----- Task data

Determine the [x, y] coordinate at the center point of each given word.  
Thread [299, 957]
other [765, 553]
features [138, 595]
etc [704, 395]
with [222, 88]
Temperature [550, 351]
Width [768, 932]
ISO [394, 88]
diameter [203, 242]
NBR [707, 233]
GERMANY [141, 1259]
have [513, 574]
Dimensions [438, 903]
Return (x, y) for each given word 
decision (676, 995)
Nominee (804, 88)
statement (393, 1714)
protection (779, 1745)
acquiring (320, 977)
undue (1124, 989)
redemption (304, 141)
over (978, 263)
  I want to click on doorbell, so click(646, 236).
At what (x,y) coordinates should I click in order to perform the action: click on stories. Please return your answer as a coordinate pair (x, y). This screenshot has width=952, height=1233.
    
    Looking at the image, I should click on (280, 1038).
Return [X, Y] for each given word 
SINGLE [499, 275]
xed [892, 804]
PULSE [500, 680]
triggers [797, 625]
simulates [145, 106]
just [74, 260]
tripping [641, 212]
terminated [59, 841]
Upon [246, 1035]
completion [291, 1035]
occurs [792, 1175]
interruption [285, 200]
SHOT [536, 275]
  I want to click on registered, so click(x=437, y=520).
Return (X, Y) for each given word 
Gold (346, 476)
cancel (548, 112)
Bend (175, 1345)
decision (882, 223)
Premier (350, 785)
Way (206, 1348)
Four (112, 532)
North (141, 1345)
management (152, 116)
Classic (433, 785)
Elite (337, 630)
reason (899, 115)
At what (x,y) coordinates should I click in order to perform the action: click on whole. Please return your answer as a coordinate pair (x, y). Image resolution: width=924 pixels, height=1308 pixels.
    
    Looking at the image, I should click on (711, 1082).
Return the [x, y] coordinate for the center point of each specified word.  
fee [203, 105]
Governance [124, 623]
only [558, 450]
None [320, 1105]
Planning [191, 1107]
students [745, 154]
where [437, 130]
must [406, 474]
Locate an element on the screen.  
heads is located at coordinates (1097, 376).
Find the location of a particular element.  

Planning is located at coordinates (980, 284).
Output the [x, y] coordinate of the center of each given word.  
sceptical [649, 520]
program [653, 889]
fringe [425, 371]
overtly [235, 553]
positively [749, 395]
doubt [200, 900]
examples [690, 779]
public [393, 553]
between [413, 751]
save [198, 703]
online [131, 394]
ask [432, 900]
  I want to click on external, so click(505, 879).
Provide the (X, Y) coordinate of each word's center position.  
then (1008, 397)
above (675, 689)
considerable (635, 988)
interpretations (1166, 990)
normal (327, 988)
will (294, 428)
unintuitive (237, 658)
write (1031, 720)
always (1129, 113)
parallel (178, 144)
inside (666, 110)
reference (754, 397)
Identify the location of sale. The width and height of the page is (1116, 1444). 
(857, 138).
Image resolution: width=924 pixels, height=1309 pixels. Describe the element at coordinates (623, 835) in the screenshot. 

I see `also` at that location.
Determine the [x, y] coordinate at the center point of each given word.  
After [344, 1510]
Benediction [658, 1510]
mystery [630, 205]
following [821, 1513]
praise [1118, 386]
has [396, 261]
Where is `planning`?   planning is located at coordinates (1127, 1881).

----------

## Objective
Write out all of the data above word for word, with every line in its original order.

## Task solution
Determine the [x, y] coordinate at the center point of each given word.  
Thread [299, 957]
other [765, 553]
features [138, 595]
etc [704, 395]
with [222, 88]
Temperature [550, 351]
Width [768, 932]
ISO [394, 88]
diameter [203, 242]
NBR [707, 233]
GERMANY [141, 1259]
have [513, 574]
Dimensions [438, 903]
Return (x, y) for each given word 
decision (676, 995)
Nominee (804, 88)
statement (393, 1714)
protection (779, 1745)
acquiring (320, 977)
undue (1124, 989)
redemption (304, 141)
over (978, 263)
  I want to click on doorbell, so click(646, 236).
At what (x,y) coordinates should I click in order to perform the action: click on stories. Please return your answer as a coordinate pair (x, y). This screenshot has width=952, height=1233.
    
    Looking at the image, I should click on (280, 1038).
Return [X, Y] for each given word 
SINGLE [499, 275]
xed [892, 804]
PULSE [500, 680]
triggers [797, 625]
simulates [145, 106]
just [74, 260]
tripping [641, 212]
terminated [59, 841]
Upon [246, 1035]
completion [291, 1035]
occurs [792, 1175]
interruption [285, 200]
SHOT [536, 275]
  I want to click on registered, so click(x=437, y=520).
Return (X, Y) for each given word 
Gold (346, 476)
cancel (548, 112)
Bend (175, 1345)
decision (882, 223)
Premier (350, 785)
Way (206, 1348)
Four (112, 532)
North (141, 1345)
management (152, 116)
Classic (433, 785)
Elite (337, 630)
reason (899, 115)
At what (x,y) coordinates should I click in order to perform the action: click on whole. Please return your answer as a coordinate pair (x, y). Image resolution: width=924 pixels, height=1308 pixels.
    
    Looking at the image, I should click on (711, 1082).
Return the [x, y] coordinate for the center point of each specified word.  
fee [203, 105]
Governance [124, 623]
only [558, 450]
None [320, 1105]
Planning [191, 1107]
students [745, 154]
where [437, 130]
must [406, 474]
Locate an element on the screen.  
heads is located at coordinates (1097, 376).
Find the location of a particular element.  

Planning is located at coordinates (980, 284).
Output the [x, y] coordinate of the center of each given word.  
sceptical [649, 520]
program [653, 889]
fringe [425, 371]
overtly [235, 553]
positively [749, 395]
doubt [200, 900]
examples [690, 779]
public [393, 553]
between [413, 751]
save [198, 703]
online [131, 394]
ask [432, 900]
  I want to click on external, so click(505, 879).
Provide the (X, Y) coordinate of each word's center position.  
then (1008, 397)
above (675, 689)
considerable (635, 988)
interpretations (1166, 990)
normal (327, 988)
will (294, 428)
unintuitive (237, 658)
write (1031, 720)
always (1129, 113)
parallel (178, 144)
inside (666, 110)
reference (754, 397)
Identify the location of sale. The width and height of the page is (1116, 1444). 
(857, 138).
Image resolution: width=924 pixels, height=1309 pixels. Describe the element at coordinates (623, 835) in the screenshot. 

I see `also` at that location.
Determine the [x, y] coordinate at the center point of each given word.  
After [344, 1510]
Benediction [658, 1510]
mystery [630, 205]
following [821, 1513]
praise [1118, 386]
has [396, 261]
Where is `planning`?   planning is located at coordinates (1127, 1881).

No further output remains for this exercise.